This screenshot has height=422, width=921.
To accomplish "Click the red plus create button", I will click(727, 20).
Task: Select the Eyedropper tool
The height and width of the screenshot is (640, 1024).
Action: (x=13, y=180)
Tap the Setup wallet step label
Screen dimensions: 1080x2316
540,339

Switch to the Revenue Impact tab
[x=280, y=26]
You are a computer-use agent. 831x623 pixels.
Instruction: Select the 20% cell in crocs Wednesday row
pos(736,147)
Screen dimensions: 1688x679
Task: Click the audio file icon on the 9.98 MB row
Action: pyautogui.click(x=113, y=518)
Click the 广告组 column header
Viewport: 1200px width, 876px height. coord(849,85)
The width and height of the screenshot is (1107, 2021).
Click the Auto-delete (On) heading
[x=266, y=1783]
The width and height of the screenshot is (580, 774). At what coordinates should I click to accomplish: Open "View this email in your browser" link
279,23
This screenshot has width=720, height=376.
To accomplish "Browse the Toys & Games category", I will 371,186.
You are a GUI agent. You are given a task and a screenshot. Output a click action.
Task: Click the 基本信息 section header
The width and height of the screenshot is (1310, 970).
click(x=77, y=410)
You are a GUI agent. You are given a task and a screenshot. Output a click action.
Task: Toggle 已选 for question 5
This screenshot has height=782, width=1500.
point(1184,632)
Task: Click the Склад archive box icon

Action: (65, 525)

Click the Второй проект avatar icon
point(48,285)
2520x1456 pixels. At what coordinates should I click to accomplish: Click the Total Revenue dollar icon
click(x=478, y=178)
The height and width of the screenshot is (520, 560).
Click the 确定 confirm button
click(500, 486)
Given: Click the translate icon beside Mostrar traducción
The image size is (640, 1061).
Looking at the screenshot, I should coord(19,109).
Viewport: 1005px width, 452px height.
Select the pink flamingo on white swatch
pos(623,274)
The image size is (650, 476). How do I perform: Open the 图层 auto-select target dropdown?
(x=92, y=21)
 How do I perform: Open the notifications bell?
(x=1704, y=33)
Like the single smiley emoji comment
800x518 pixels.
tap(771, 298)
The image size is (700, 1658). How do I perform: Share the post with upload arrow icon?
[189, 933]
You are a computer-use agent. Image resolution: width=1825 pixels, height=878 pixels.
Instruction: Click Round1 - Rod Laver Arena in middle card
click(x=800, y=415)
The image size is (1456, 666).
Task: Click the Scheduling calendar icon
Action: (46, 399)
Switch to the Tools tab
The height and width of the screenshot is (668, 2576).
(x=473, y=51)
*****
- YOUR TASK:
Transcribe all of the data, keeping every line identical.

- YOUR SOLUTION:
This screenshot has height=422, width=921.
To accomplish "Click the red plus create button", I will click(727, 20).
Task: Select the Eyedropper tool
The height and width of the screenshot is (640, 1024).
Action: (x=13, y=180)
Tap the Setup wallet step label
Screen dimensions: 1080x2316
540,339

Switch to the Revenue Impact tab
[x=280, y=26]
You are a computer-use agent. 831x623 pixels.
Instruction: Select the 20% cell in crocs Wednesday row
pos(736,147)
Screen dimensions: 1688x679
Task: Click the audio file icon on the 9.98 MB row
Action: pyautogui.click(x=113, y=518)
Click the 广告组 column header
Viewport: 1200px width, 876px height. coord(849,85)
The width and height of the screenshot is (1107, 2021).
Click the Auto-delete (On) heading
[x=266, y=1783]
The width and height of the screenshot is (580, 774). At what coordinates should I click to accomplish: Open "View this email in your browser" link
279,23
This screenshot has width=720, height=376.
To accomplish "Browse the Toys & Games category", I will 371,186.
You are a GUI agent. You are given a task and a screenshot. Output a click action.
Task: Click the 基本信息 section header
The width and height of the screenshot is (1310, 970).
click(x=77, y=410)
You are a GUI agent. You are given a task and a screenshot. Output a click action.
Task: Toggle 已选 for question 5
This screenshot has height=782, width=1500.
point(1184,632)
Task: Click the Склад archive box icon

Action: (65, 525)

Click the Второй проект avatar icon
point(48,285)
2520x1456 pixels. At what coordinates should I click to accomplish: Click the Total Revenue dollar icon
click(x=478, y=178)
The height and width of the screenshot is (520, 560).
Click the 确定 confirm button
click(500, 486)
Given: Click the translate icon beside Mostrar traducción
The image size is (640, 1061).
Looking at the screenshot, I should coord(19,109).
Viewport: 1005px width, 452px height.
Select the pink flamingo on white swatch
pos(623,274)
The image size is (650, 476). How do I perform: Open the 图层 auto-select target dropdown?
(x=92, y=21)
 How do I perform: Open the notifications bell?
(x=1704, y=33)
Like the single smiley emoji comment
800x518 pixels.
tap(771, 298)
The image size is (700, 1658). How do I perform: Share the post with upload arrow icon?
[189, 933]
You are a computer-use agent. Image resolution: width=1825 pixels, height=878 pixels.
Instruction: Click Round1 - Rod Laver Arena in middle card
click(x=800, y=415)
The image size is (1456, 666).
Task: Click the Scheduling calendar icon
Action: (46, 399)
Switch to the Tools tab
The height and width of the screenshot is (668, 2576).
(x=473, y=51)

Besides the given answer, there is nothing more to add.